One can check the current status of foreign key constraints enforcement using PRAGMA foreign_keys;
command. The example below illustrates that enforcement doesn’t persist across connections and is disabled in a new connection.
(ins)-> sqlite3 social_db.sqlite3
SQLite version 3.40.1 2022-12-28 14:03:47
Enter ".help" for usage hints.
sqlite> PRAGMA foreign_keys;
0
--- value is false by default
-- Enable the enforcement
sqlite> PRAGMA foreign_keys = on;
sqlite> PRAGMA foreign_keys;
1
sqlite> .quit
-- New connection still has default value.
(ins)-> sqlite3 social_db.sqlite3
SQLite version 3.40.1 2022-12-28 14:03:47
Enter ".help" for usage hints.
sqlite> PRAGMA foreign_keys;
0
Always a good practice to enable this setting in every new connection.
If enforcement is disabled, then we can add rows which violate foreign key constraints. Consider an example of adding invalid follower_id
and followee_id
in follower
table:
-- enforcment is off
sqlite> PRAGMA foreign_keys;
0
-- max author id value present.
sqlite> select max(id) from author;
14
-- 100 and 200 ids for author are invalid. But row is successfully added
sqlite> insert into follower(followee_id, follower_id) VALUES(100, 200);
sqlite> select * from follower where followee_id=100 and follower_id=200;
16|200|100
Now, let’s enable foreign key constraints using PRAGMA foreign_keys=on;
command and attempt to add a invalid row.

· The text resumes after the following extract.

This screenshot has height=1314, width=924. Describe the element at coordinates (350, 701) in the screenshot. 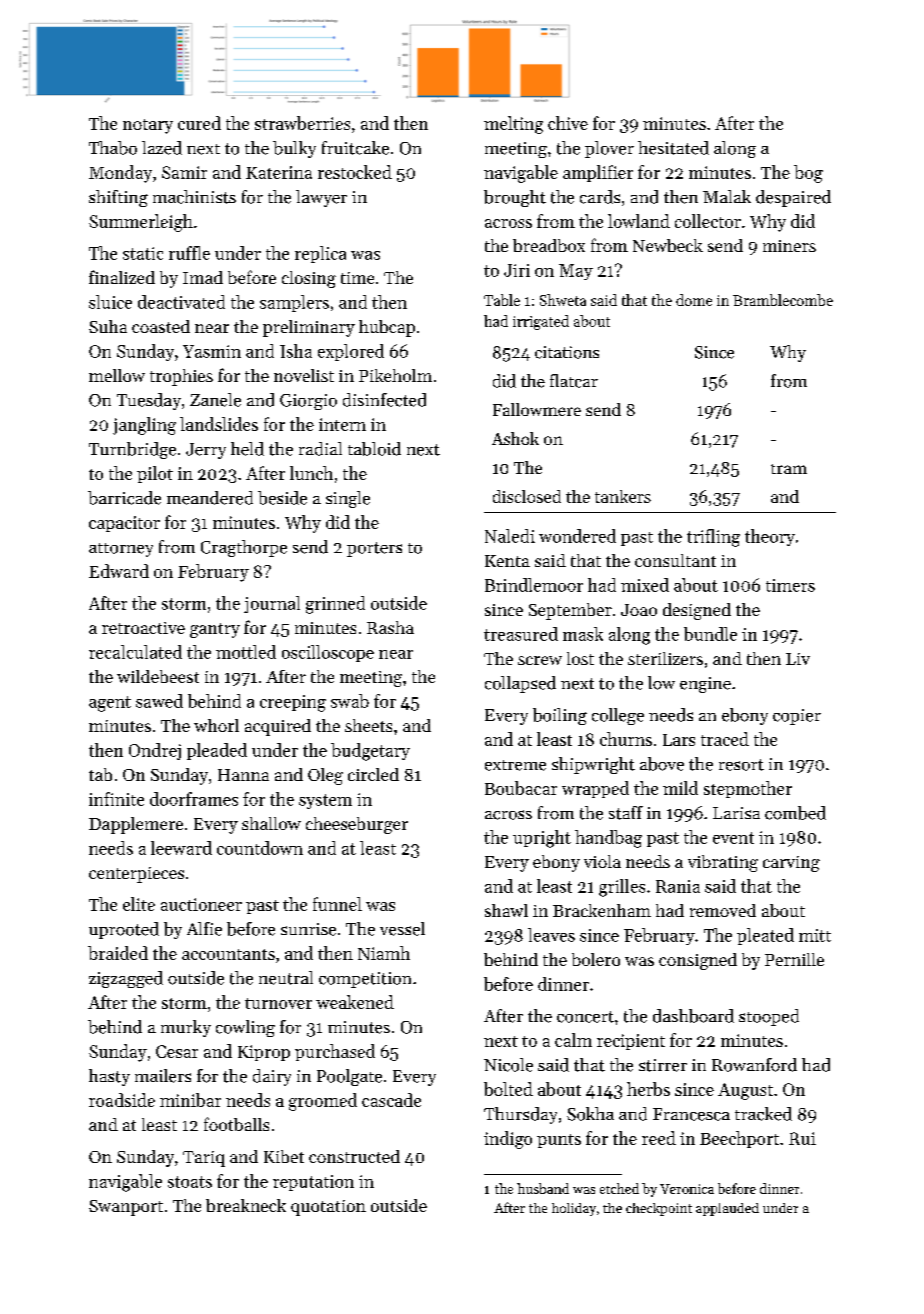

I see `swab` at that location.
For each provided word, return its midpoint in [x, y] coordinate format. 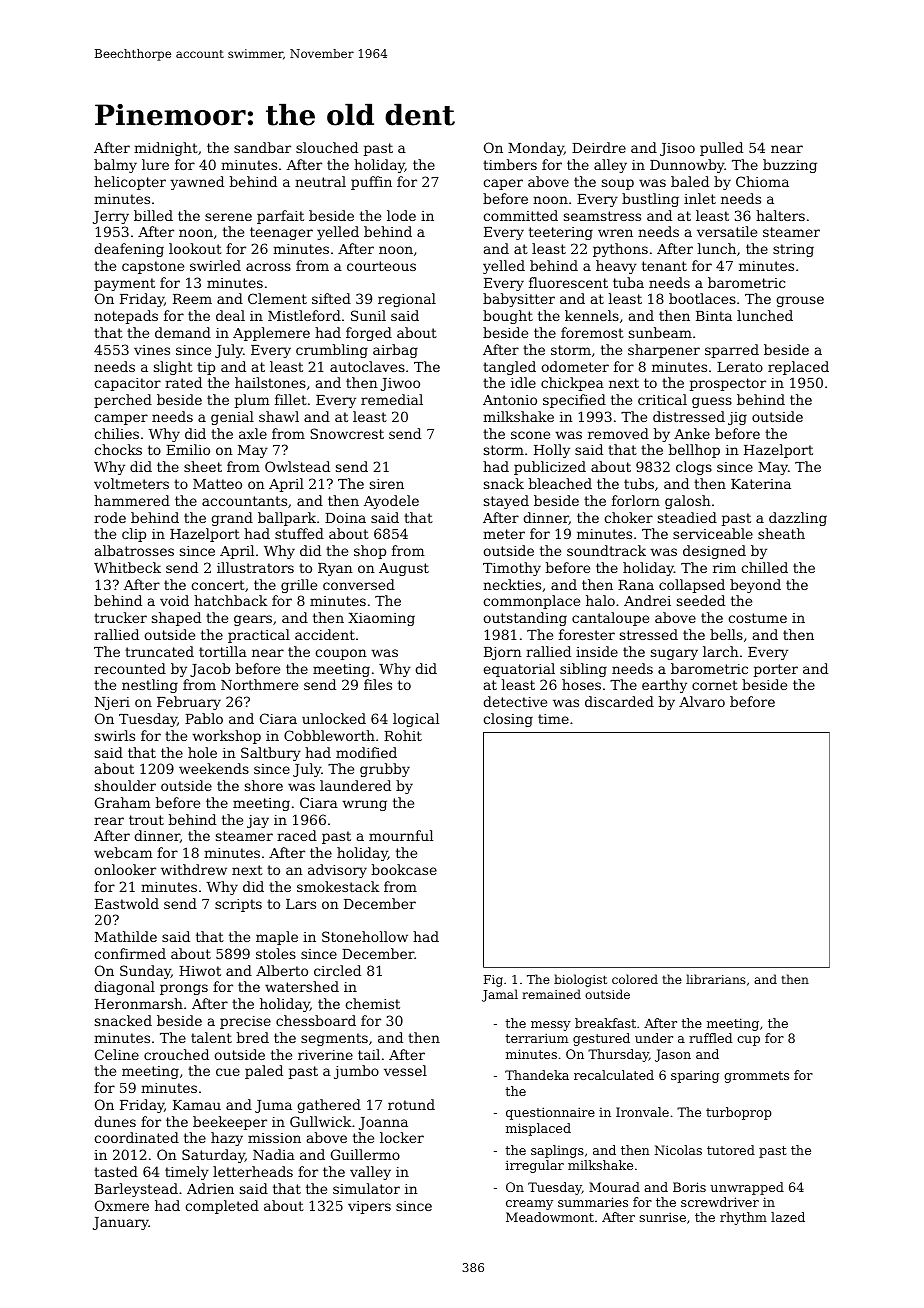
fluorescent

This time insertion fails as expected.
-- Enables foreign key checking
sqlite> PRAGMA foreign_keys=on;
sqlite> insert into follower(followee_id, follower_id) VALUES(100, 300);
Runtime error: FOREIGN KEY constraint failed (19)
However, previous invalid rows added still exist in the table. One could list all foreign key violations for all tables by running PRAGMA foreign_key_check;
command. This information can be used to fix the rows.
-- Enabled headers so that output columns show up
sqlite> .header on
sqlite> PRAGMA foreign_key_check;
table|rowid|parent|fkid
follower|1|author|0
follower|1|author|1
Format of the row:
<table_name>|<row_id>|<foreign_key_table>|<index_of_foreign_key_constraint>
Enabling Foreign key constraints automatically when sqlite
is invoked
If you are like me, enabling PRAGMA foreign_keys=on;
everytime you invoke sqlite3
from the command line is annoying and you will forget this most of the time. We can instead the initialization file .sqliterc
(placed in home directory) that is read by sqlite3
to configure the settings.
PRAGMA foreign_keys=on;
.print "status of foreign key constraints:"
PRAGMA foreign_keys;
{: file="~/.sqliterc" }
We can run sqlite3
to verify that the new configuration works as expected.
(ins)-> sqlite3 social_db.sqlite3
-- Loading resources from /Users/demo/.sqliterc
status of foreign key constraints:
1
SQLite version 3.40.1 2022-12-28 14:03:47
Enter ".help" for usage hints.
-- Insertion of invalid row failed as expected.
sqlite> insert into follower(followee_id, follower_id) VALUES(100, 300);
Runtime error: FOREIGN KEY constraint failed (19)
-
If you want to replicate an external source completely, then you can keep the
id
column. Also, in both cases, you need to handle duplicates properly. ↩︎ -
One could check for a particular table or a scheme as well. For more information, refer to official docs. ↩︎
-
I believe this is due to legacy and backwards-compatibility reasons. It could very well be possible that this may be changed in the future. ↩︎